→ Instructions to follow
Repeat only what runs from the line with "Given: Click the" through the last line of the data below, both included, keeping every word as it is and leaving out the pictures.
━━━━━ Data shown ━━━━━
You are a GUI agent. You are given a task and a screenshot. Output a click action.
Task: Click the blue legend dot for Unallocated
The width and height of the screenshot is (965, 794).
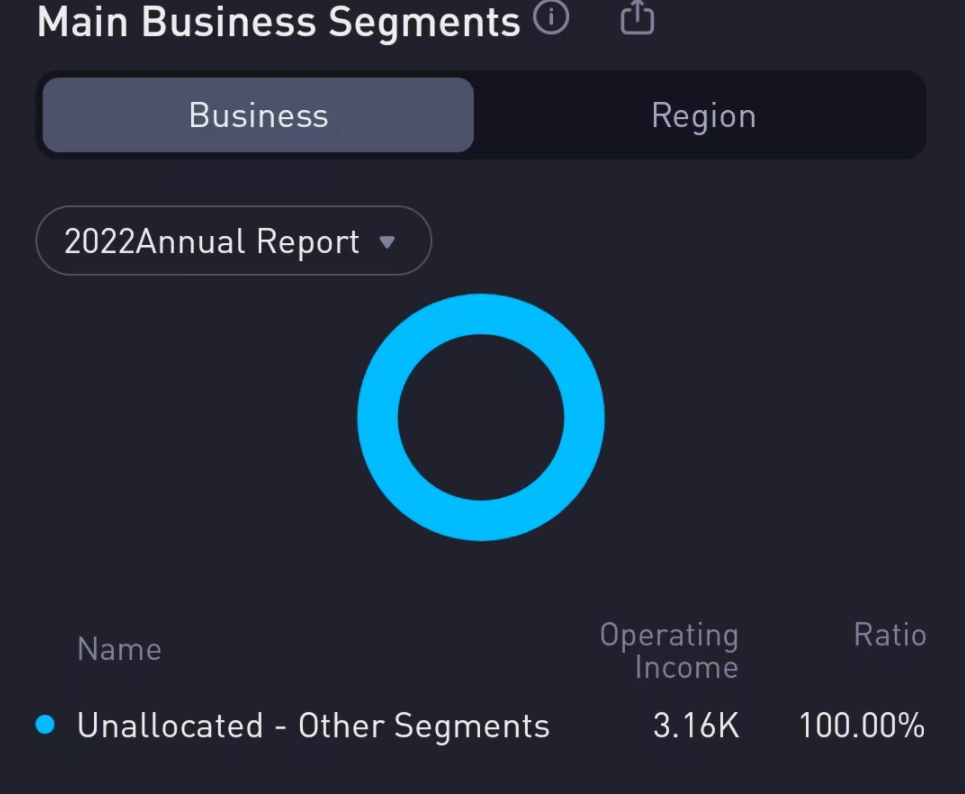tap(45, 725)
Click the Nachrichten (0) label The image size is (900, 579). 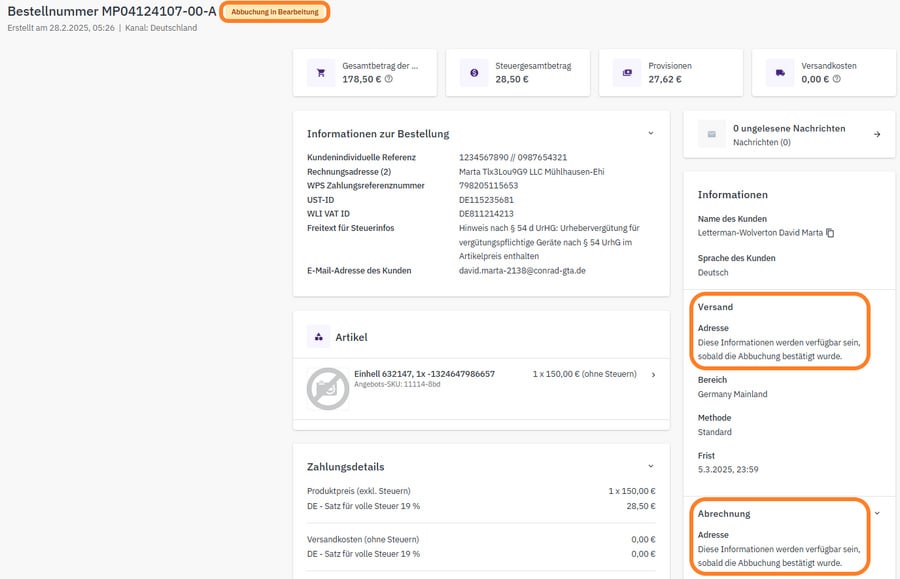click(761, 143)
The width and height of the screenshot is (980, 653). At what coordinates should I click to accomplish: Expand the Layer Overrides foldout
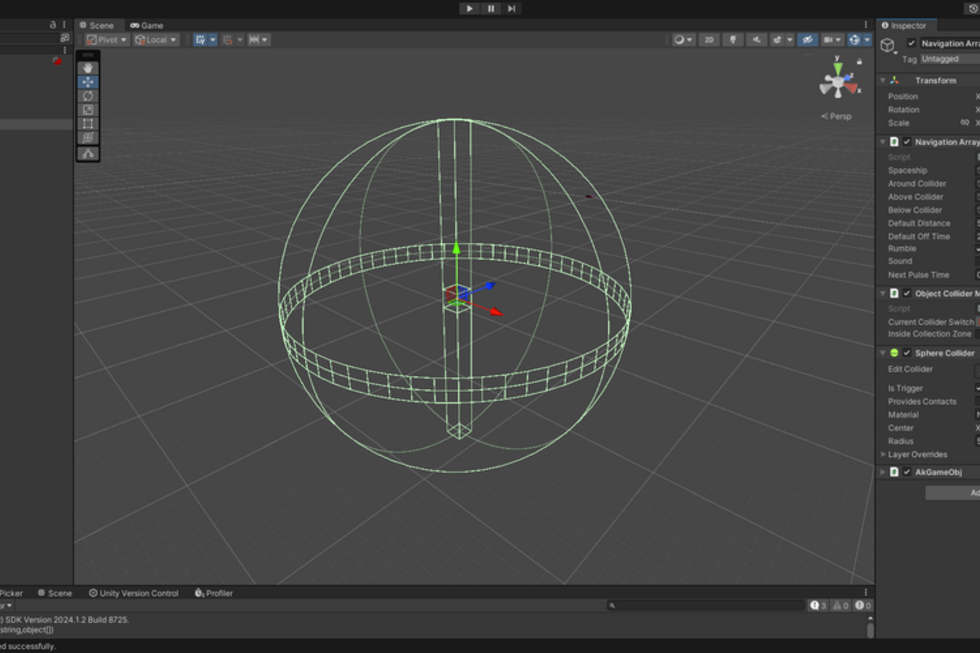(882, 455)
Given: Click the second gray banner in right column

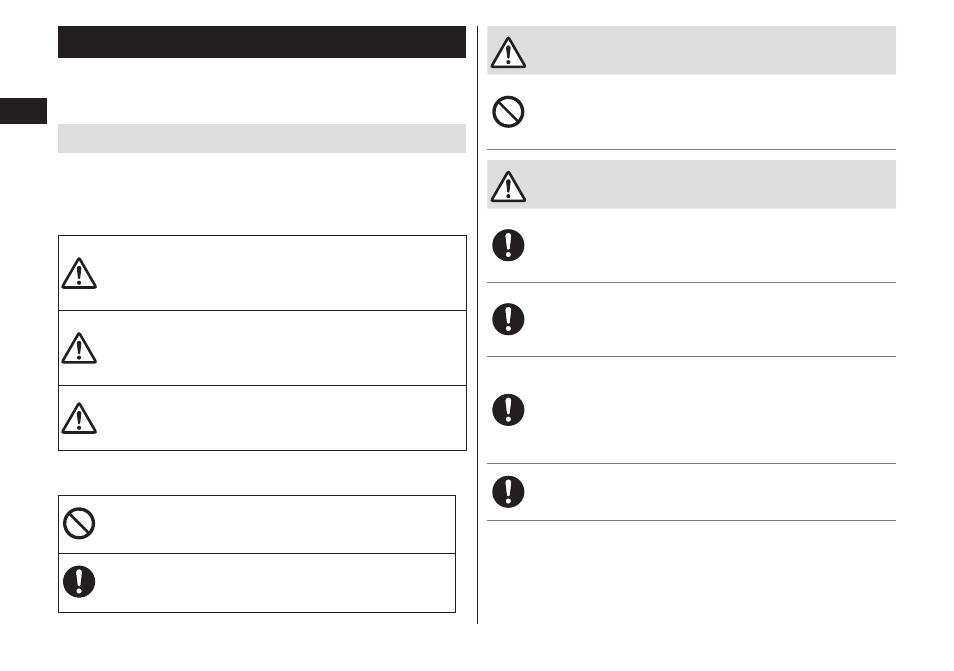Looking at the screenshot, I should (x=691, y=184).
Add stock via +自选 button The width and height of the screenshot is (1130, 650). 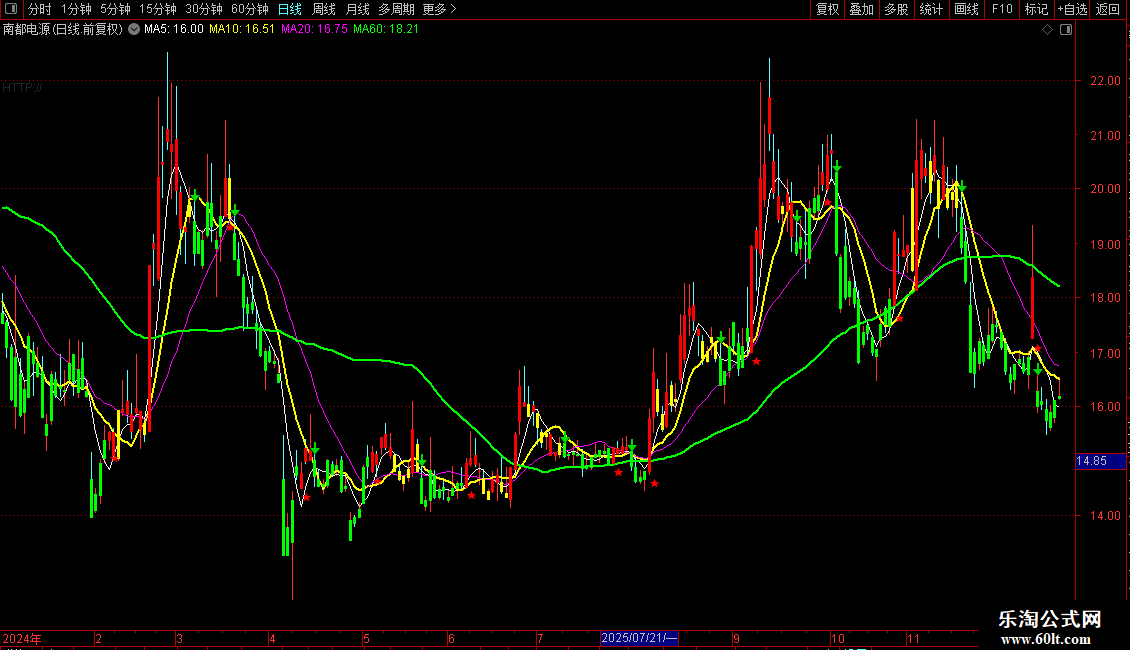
━━━━━
→ Response to this task
Given: Click the second gray banner in right column

Looking at the screenshot, I should (x=691, y=184).
Add stock via +自选 button The width and height of the screenshot is (1130, 650). 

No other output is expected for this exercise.